Your objective ▸
Retype, exactly and completely, the listing that comes next, skipping its images.

################

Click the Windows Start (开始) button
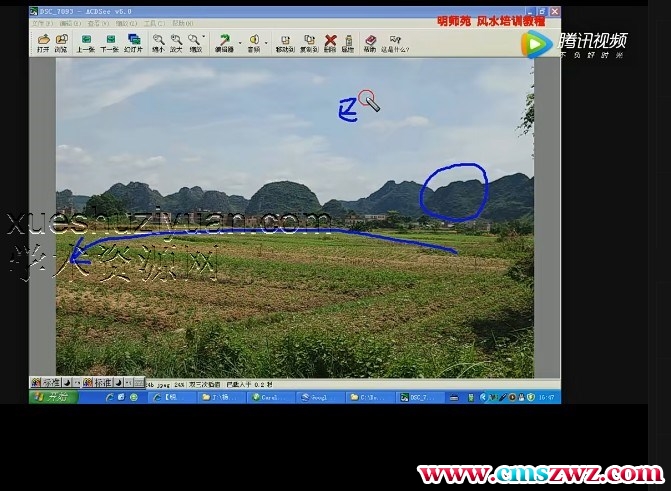Screen dimensions: 671x491 point(50,397)
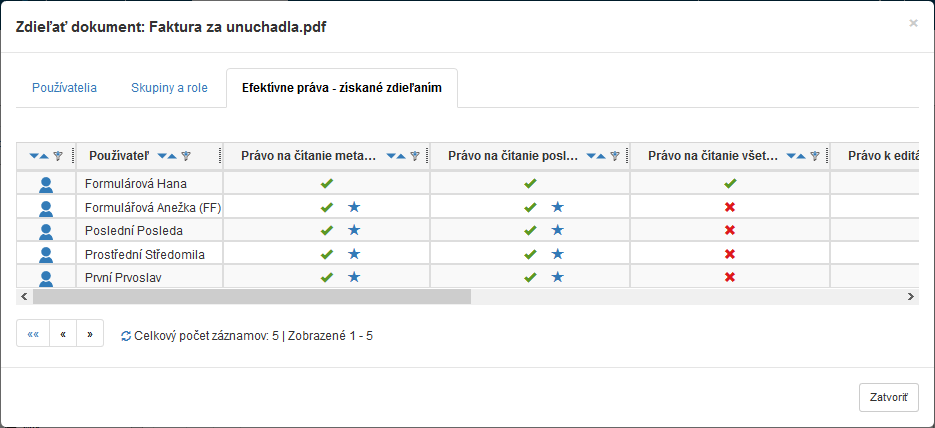This screenshot has width=935, height=428.
Task: Sort the Používateľ column using its arrows
Action: point(167,156)
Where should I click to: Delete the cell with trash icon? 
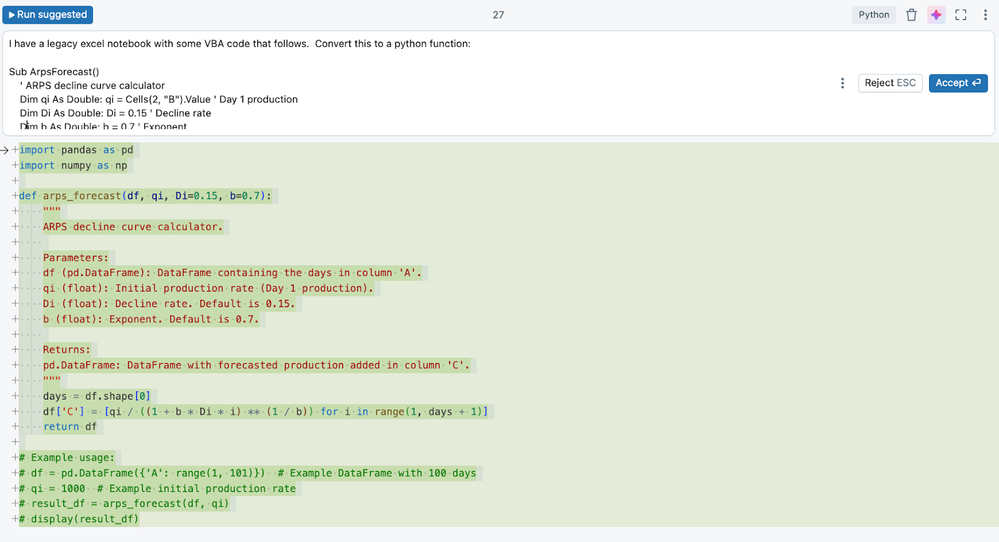[x=911, y=15]
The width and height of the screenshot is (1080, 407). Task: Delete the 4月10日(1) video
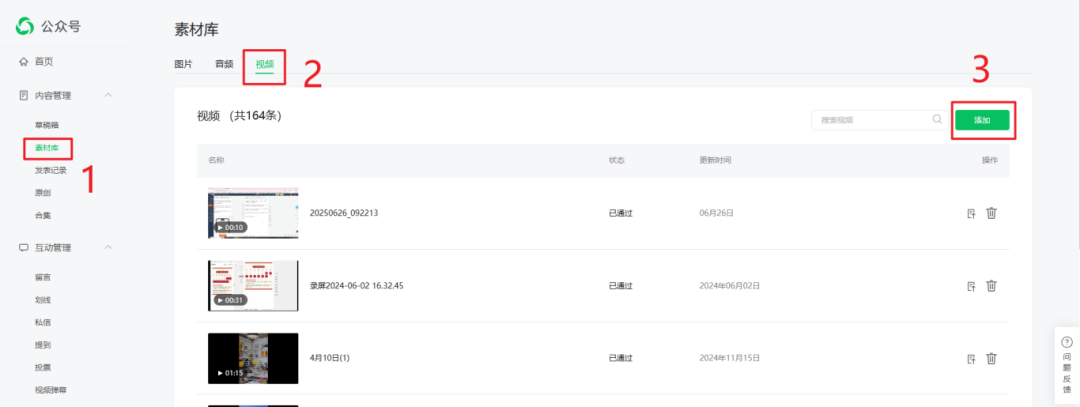(x=991, y=358)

################

Problem solution ▸
Click the Windows Start (开始) button
Screen dimensions: 671x491 point(50,397)
This screenshot has width=935, height=428.
Task: Sort the Používateľ column using its arrows
Action: point(167,156)
Where should I click to: Delete the cell with trash icon? 
[x=911, y=15]
The width and height of the screenshot is (1080, 407). Task: Delete the 4月10日(1) video
(x=991, y=358)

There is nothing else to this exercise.